The founding member of this dynasty, Thomas Francine (born Tommaso Francini) was summoned to France in 1599 by Henry IV to build the water features for the automata in the grottos in the terrace garden of Saint-Germain-en-Laye. Francini arrived with his brothers Alessandro and Camillio and his cousin Orazio. The later members of the family included François, his son (1617-1688), Pierre-François (1654-1720), his grandson, François-Henri (1684-1781), his great-grandson, and Thomas François Honoré (1724-1780), his great-great-grandson.

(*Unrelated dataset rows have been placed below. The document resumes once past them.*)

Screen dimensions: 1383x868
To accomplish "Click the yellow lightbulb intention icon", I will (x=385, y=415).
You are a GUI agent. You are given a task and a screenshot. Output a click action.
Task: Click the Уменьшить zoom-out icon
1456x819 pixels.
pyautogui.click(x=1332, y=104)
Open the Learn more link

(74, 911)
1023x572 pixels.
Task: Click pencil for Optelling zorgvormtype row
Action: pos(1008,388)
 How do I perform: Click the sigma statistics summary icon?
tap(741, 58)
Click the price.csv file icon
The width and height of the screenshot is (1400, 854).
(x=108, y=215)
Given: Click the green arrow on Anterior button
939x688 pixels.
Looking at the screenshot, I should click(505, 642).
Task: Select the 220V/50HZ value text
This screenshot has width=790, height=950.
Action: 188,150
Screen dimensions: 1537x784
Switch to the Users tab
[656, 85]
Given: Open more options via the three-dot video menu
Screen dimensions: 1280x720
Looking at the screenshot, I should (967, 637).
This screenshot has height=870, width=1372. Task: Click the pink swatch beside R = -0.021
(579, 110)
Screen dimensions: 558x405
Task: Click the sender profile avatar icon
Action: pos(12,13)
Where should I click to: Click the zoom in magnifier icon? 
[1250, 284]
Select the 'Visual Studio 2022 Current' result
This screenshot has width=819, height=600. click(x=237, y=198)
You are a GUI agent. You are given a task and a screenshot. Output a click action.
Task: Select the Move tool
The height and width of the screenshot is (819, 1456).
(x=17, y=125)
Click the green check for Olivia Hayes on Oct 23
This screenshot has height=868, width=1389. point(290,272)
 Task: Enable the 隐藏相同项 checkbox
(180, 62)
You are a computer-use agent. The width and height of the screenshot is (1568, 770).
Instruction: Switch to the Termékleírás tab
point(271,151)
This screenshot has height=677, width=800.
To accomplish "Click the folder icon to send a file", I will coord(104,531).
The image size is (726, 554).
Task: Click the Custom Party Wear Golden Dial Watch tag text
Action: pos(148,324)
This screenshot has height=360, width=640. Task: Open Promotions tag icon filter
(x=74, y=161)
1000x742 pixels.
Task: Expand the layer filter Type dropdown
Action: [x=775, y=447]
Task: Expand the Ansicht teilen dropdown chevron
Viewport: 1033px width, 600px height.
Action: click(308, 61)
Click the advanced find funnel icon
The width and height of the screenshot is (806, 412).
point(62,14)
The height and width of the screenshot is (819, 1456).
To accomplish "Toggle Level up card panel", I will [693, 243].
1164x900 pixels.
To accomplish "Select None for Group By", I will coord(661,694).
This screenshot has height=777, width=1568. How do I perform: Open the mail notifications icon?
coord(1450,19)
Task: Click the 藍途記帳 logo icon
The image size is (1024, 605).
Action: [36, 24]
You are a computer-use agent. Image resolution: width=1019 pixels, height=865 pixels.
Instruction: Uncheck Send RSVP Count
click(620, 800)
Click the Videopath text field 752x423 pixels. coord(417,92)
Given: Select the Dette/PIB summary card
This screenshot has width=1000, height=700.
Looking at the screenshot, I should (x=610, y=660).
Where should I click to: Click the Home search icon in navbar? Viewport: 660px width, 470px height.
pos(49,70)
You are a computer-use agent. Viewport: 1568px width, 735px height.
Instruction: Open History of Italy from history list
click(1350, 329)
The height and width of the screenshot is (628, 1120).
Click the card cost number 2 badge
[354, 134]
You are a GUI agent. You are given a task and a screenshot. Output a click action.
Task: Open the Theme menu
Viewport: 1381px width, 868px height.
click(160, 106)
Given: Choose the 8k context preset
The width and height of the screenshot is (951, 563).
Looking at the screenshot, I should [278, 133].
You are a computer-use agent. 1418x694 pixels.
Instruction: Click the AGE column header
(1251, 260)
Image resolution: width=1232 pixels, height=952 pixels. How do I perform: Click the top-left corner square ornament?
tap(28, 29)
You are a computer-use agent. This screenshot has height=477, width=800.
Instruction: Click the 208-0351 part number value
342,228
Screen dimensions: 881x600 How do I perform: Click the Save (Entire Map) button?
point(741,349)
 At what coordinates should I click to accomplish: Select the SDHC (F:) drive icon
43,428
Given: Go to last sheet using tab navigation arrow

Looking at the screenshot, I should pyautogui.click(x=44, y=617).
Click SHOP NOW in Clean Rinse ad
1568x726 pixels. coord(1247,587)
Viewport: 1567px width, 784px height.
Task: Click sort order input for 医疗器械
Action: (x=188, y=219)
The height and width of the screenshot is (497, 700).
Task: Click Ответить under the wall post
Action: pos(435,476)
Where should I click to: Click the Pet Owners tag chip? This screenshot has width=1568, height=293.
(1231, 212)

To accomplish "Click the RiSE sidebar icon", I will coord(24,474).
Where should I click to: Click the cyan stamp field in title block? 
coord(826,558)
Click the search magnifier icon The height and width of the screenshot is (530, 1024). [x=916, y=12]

Alongside Denis Jolly, who had been fountain engineer to Fouquet at Vaux-le-Vicomte, François Francine designed the water features of the Grotto of Thetis in 1664-65, his first major hydraulic work in Versailles. The work was composed of songbirds controlled by a water organ which caused the water to fall in a cascade or mushroom shape. Although demolished in 1676, the grotto went down in history.
In 1673 he designed the huge reservoirs beneath the Water Parterre, built by François d’Orbay, to supply the new fountains and pools in the gardens. These large vaulted constructions of cut stone are still used today to convey water via a complex network of lead pipes on Grandes Eaux Fountain Display Days.
François Francine had an impressively creative mind, as demonstrated by the interlacing water jets in the Grove of the Three Fountains, the waterfalls in the Ballroom Grove, and the 27-metre jet in the Dragon Fountain, the tallest in the garden. The water features with sculpted children and animals in the Maze Grove and the Water Theatre Grove were just as impressive, although sadly they no longer exist. Notably, in 1672, Versailles saw the creation of the first cast iron pipes in France.
Supplying water to the fountains posed a major problem for the king and his fountain engineers, and they considered diverting the River Eure. A large network of aqueducts and underground and aboveground reservoirs was designed around Versailles. Every lake and river from the town of Rambouillet to the Seine, where the famous Marly Machine was built, were used to supply water for the fountains, but even this was not enough. As a result of the insufficient supply of water, the Francines were forced to start up the fountains in turn as the king passed by, using a whistle blast as a signal for one to stop and the other to start. The same issue still poses a problem today.